Frequently Asked Questions
Why does Ayurveda say kapha accumulates in winter but causes trouble in spring?
Because the dosha and the season are linked but offset. Kapha is cold, heavy, and moist by nature, so it gathers quietly through the cold months — the verse calls this the kapha heaped up in late winter (śiśira). While the cold holds it solid and inert, it does little harm. The harm comes in spring, when the sun's warmth melts the banked phlegm so that it loosens, flows out of its proper seat, and floods the channels. The tradition states this as a general rhythm: a dosha accumulates in one season and is provoked, or set loose, in the next. Winter is kapha's accumulation; spring is its provocation.
What does it mean that kapha 'strikes down the digestive fire'?

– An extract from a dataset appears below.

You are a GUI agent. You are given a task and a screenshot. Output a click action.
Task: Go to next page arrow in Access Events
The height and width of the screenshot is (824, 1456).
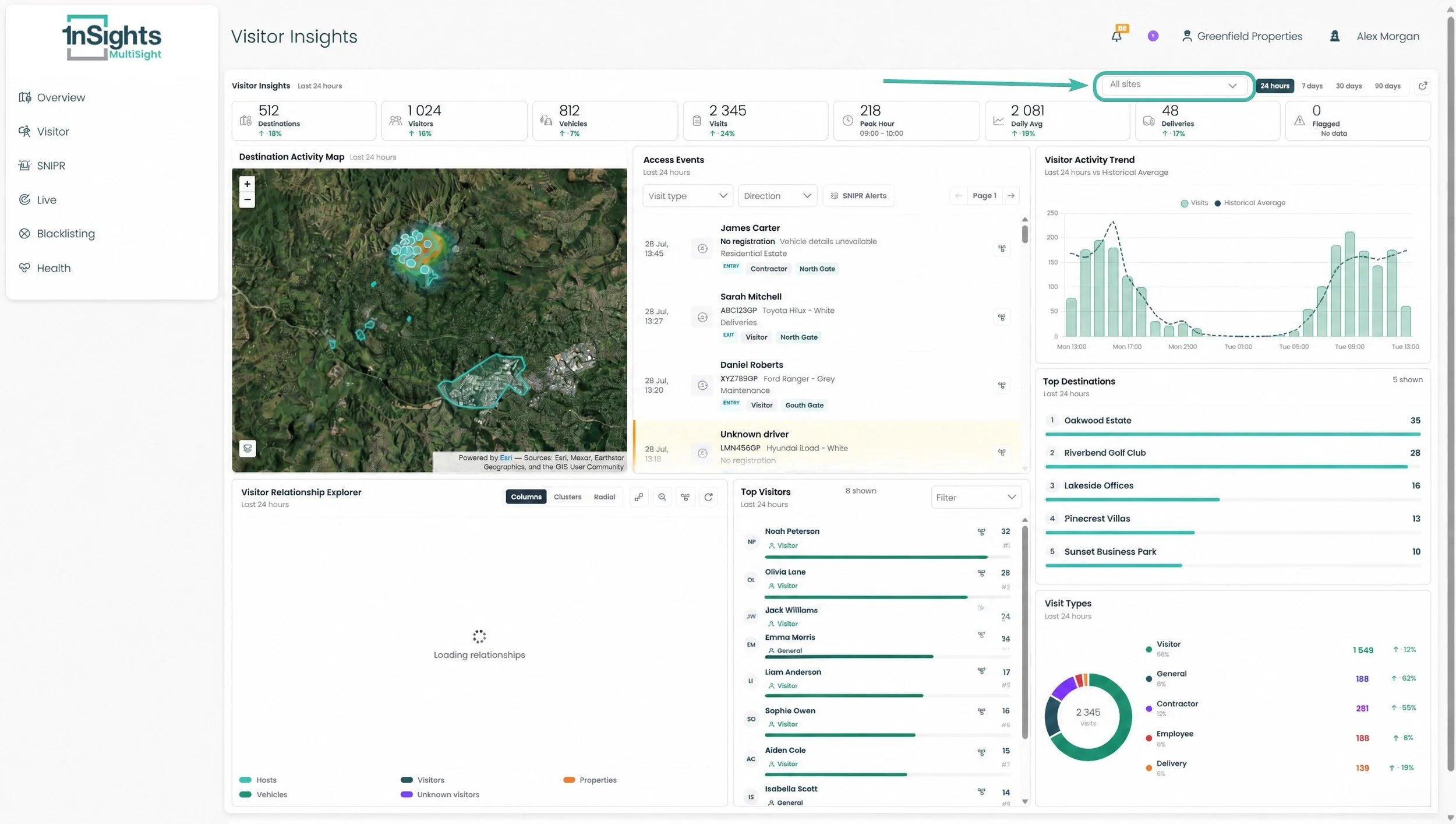tap(1011, 196)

Agni, the digestive fire, is the body's power of transformation — hot, dry, and light. Kapha is its opposite: cold, wet, and heavy. The verse describes melted kapha overwhelming agni the way water quenches a flame. When the digestive fire is smothered, digestion falters and the body begins to form āma, the sticky residue of incomplete digestion, which the tradition treats as the root of much illness. The verse names this sequence deliberately — first the loosened phlegm smothers the fire, and only then, from a weakened fire, does disease arise. That is why the chapter's whole concern is to clear the loosened kapha before it can do this.
Why does the verse stress clearing 'without delay'?

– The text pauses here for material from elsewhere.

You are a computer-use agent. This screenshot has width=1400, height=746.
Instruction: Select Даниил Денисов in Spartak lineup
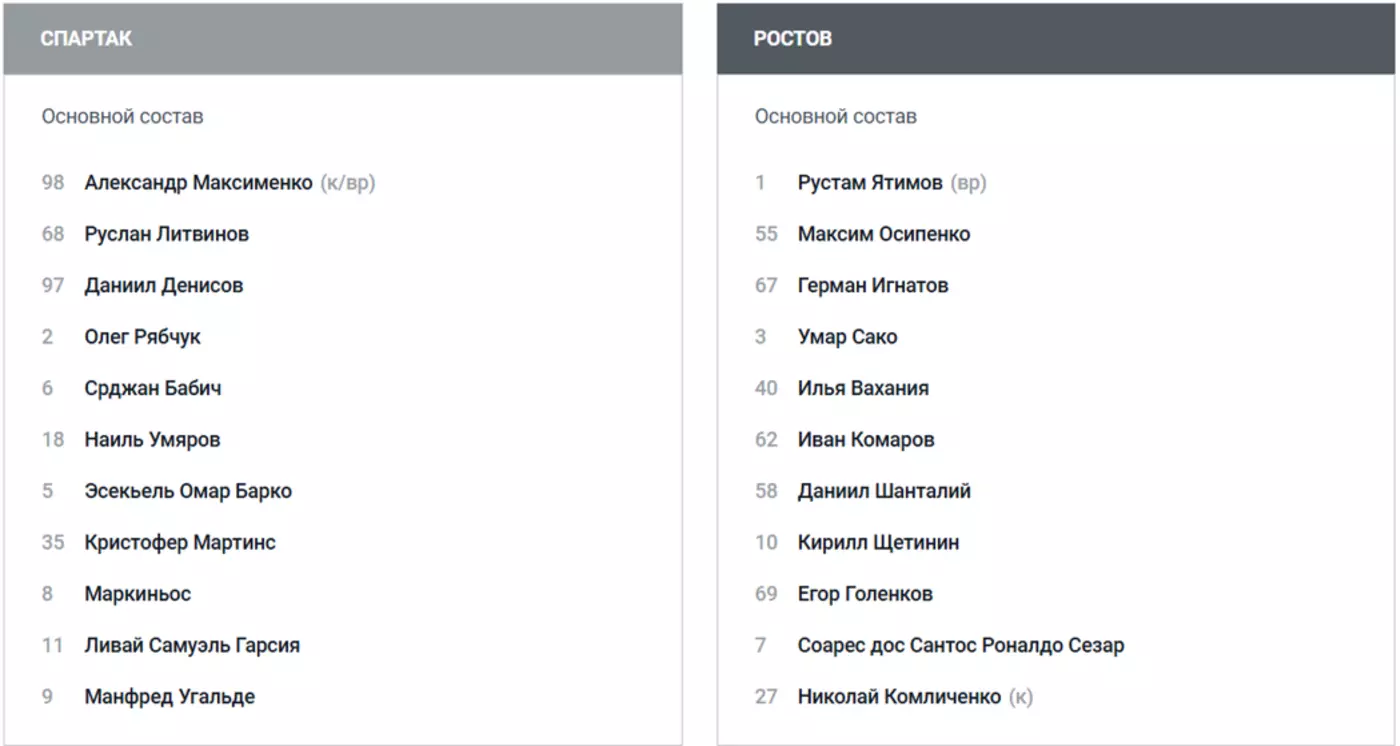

Because there is a brief, well-timed window for it. The classical reasoning is that a provoked dosha is easiest to clear when it has loosened from its seat but has not yet lodged in a tissue as established illness. In early spring the warmth has loosened the kapha but it has not yet smothered the fire and seeded disease — that is the window. The commentators read the word for haste (tvarayā) this way: not as anxiety, but as the recognition that release is easy at the right moment and grows costly if the loosened material is left to settle and harden. The verse couples the season and the haste in the same breath for exactly this reason.
Is this why so many people feel congested or sluggish in early spring?

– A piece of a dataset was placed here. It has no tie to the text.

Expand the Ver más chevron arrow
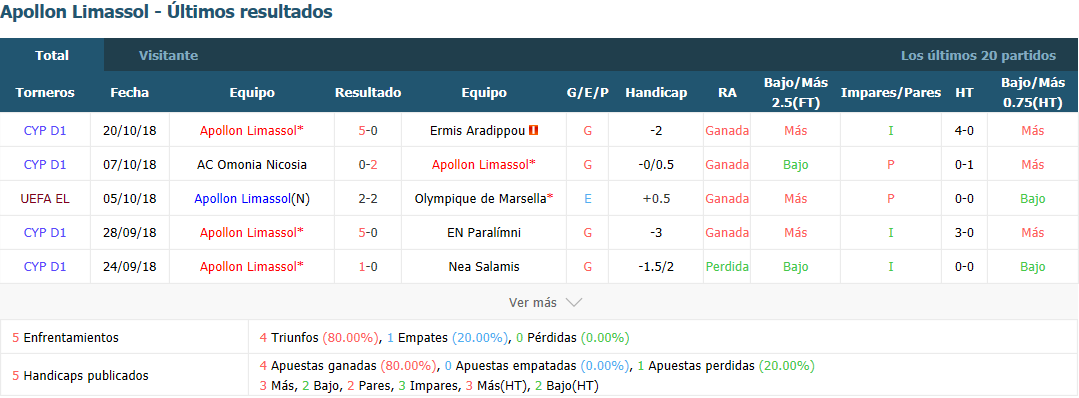The image size is (1079, 398). click(x=573, y=302)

The Ayurvedic reading lines up closely with the felt experience. The early-spring body often feels heavy, dull, slow, and congested even as the light returns — and spring is widely known as the season of sinus complaints, spring colds, and seasonal allergies. The classical texts gather these spring disorders under exactly this heading of melting, provoked kapha overwhelming the channels of the head and chest. The modern explanations (pollen, immune response, the bloom's timing) are different and are not replaced by the old physiology, but the two are describing the same window from two sides: spring is the season the body tends to run heavy and congested. This page describes that view rather than offering medical guidance.
How does the sensuous spring-recreation passage fit with a verse about clearing phlegm?
The two belong together by design, and the ordering is the key. This verse and the cleansing directions come first; only after the body has been unburdened does the chapter open into its famous spring imagery — the shaded courtyards, the cooling scented waters, the flowering groves loud with the cuckoo, the season's drinks shared among friends. In Vāgbhaṭa's courtly world the seasonal regimen was tied to delight on purpose: the clearing was never an end in itself but the way to meet the season's pleasures unweighed. The discipline makes room for the delight. Read as a window into the tradition, it shows a medicine that placed renewal and joy in the same frame as cleansing and care.